> Collected data entries:

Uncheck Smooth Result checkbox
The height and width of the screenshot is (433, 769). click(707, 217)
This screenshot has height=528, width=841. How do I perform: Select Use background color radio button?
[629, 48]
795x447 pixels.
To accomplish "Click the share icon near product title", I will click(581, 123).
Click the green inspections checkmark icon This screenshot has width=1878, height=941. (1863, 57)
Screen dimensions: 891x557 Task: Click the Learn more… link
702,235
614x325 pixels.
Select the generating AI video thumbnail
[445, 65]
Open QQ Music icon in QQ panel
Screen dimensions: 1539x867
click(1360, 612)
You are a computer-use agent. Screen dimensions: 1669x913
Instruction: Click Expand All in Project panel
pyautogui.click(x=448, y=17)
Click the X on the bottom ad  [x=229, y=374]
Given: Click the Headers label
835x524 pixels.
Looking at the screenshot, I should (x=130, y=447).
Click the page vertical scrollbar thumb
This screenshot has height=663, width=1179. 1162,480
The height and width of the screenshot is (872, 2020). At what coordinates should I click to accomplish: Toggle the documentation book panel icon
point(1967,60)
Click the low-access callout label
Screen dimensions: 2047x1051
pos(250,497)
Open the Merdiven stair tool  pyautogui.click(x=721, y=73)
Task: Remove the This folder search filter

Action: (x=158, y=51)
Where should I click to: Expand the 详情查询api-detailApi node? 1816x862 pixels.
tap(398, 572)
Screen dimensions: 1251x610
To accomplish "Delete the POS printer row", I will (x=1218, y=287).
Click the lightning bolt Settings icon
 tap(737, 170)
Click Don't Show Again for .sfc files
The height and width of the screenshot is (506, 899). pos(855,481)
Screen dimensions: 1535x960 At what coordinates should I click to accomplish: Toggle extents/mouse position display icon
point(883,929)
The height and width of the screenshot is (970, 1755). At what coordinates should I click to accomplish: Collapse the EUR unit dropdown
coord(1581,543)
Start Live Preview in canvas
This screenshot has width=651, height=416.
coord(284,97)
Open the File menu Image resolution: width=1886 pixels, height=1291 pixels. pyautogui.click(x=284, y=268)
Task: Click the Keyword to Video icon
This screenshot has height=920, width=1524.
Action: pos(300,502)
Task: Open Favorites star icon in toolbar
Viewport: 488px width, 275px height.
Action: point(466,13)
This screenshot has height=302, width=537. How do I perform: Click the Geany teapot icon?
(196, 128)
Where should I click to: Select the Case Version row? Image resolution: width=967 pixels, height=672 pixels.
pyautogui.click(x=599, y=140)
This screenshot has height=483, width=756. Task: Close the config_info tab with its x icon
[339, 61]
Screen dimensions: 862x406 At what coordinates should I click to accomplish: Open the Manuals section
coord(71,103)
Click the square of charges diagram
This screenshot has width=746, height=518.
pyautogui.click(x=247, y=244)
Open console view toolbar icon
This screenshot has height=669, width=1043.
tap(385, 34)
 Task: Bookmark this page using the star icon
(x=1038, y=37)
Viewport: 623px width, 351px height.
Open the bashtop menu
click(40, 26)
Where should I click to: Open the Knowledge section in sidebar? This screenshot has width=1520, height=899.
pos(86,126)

> TASK DESCRIPTION: When you reach the line that contains "Open QQ Music icon in QQ panel", stop; that line and every line before it, from the very first line of the data, should be restated word for word.

> EXERCISE SOLUTION:
Uncheck Smooth Result checkbox
The height and width of the screenshot is (433, 769). click(707, 217)
This screenshot has height=528, width=841. How do I perform: Select Use background color radio button?
[629, 48]
795x447 pixels.
To accomplish "Click the share icon near product title", I will click(581, 123).
Click the green inspections checkmark icon This screenshot has width=1878, height=941. (1863, 57)
Screen dimensions: 891x557 Task: Click the Learn more… link
702,235
614x325 pixels.
Select the generating AI video thumbnail
[445, 65]
Open QQ Music icon in QQ panel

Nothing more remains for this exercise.